There seems to be an undercurrent of opinion in some circles that black people are not allowed to speak on any issue until and unless they address particular issues within their own community. Concerned about police brutality? You can’t address that until you address black on black crime. Distraught that a seemingly clear case of excessive force resulted in (surprise!) a decision not to indict a cop? You can’t address that until you address the dissolution of black families and the raising of black children without their fathers in the home.
This patronizing, condescending, paternalistic attitude toward our black brothers and sisters has to end. We do not get to tell people when to voice their concerns. This is not a matter of “You don’t get to go to the movies until you clean your room.” We’re not their daddies. We don’t get to tell them when to talk or what to talk about.

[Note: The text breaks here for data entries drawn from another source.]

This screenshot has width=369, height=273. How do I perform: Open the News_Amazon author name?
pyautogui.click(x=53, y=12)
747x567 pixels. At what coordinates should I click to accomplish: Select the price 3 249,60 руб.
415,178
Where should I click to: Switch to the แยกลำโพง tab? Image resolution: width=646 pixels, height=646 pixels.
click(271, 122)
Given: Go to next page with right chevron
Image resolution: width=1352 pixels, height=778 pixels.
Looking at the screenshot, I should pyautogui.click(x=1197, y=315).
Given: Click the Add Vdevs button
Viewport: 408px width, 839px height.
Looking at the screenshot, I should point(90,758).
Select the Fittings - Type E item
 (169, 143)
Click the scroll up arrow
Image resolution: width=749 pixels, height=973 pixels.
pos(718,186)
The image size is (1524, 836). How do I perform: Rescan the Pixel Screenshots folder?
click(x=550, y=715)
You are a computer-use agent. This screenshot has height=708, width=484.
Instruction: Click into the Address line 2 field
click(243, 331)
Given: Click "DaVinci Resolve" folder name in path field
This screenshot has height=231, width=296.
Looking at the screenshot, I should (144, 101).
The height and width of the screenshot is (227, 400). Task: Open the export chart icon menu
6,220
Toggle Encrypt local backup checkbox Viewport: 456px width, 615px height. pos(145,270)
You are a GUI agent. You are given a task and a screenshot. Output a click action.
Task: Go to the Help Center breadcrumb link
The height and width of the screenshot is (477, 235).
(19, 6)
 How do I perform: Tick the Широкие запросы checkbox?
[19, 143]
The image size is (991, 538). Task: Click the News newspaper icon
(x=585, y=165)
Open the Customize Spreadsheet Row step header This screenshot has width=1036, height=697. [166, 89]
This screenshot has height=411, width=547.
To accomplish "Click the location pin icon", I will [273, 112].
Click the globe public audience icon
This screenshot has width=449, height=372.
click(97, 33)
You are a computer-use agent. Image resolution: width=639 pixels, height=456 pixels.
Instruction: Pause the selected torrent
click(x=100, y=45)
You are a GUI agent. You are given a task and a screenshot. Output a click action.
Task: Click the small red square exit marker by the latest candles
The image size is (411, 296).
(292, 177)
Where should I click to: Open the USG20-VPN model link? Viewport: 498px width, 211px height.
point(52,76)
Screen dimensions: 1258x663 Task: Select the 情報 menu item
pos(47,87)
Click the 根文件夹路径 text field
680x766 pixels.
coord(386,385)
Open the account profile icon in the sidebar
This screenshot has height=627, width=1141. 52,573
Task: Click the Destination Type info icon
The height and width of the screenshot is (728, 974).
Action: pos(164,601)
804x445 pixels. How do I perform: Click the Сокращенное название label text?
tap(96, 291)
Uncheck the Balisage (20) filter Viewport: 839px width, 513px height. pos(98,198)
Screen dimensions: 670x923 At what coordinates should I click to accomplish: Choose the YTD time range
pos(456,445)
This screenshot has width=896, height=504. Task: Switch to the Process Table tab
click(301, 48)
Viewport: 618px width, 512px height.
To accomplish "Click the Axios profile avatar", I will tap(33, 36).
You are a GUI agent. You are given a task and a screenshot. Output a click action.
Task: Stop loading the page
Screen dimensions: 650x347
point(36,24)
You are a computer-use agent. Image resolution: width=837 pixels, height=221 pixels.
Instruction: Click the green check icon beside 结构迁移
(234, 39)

If LeBron James wants to wear an “I Can’t Breathe” shirt, he can and should, and he should be prepared to defend his decision to wear it. The exchange of ideas is how we improve society. Telling him he should wear a shirt that says “Be a better father” is condescending in the worst way. When pro-lifers march for abortion restrictions, do we tell them to take care of the pedophile priest problem first? When the Tea Party marches for limited government, do we tell them to take care of white-on-white crime first? No. Why not? Because it’s irrelevant, that’s why.
Black-on-black crime is irrelevant to police brutality. You don’t have to fix one to opine on the other. White-on-white crime is irrelevant to securities fraud and tax evasion. You don’t have to fix one to opine on the other. Latino-on-Latino crime is irrelevant to illegal immigration. You don’t have to fix one to opine the other.
Let’s call it what it is: It’s non-black people putting black people in their place by telling them when they can protest, what they can protest about, and what hoops they have to jump through in order to earn the moral authority to protest to their moral superiors – the non-black elite.
There’s a word for that.
It pains me on a personal level to see Geraldo Rivera, someone I once considered an ally in the fight for equality in America and for fair coverage of racial issues in the media, become such an apologist for racist attitudes masquerading as deeper social concerns.
No one is excusing black-on-black crime. No one is excusing the deterioration of the family unit (among all races). But no one, NO one, has the right to tell black America “you can’t complain about this until you take care of that.”
Who the hell do you think you are?
Where’s THAT T-shirt?
Note: This post was written on my time and expresses my opinion. It does not reflect on my employer or my previous associations in any way.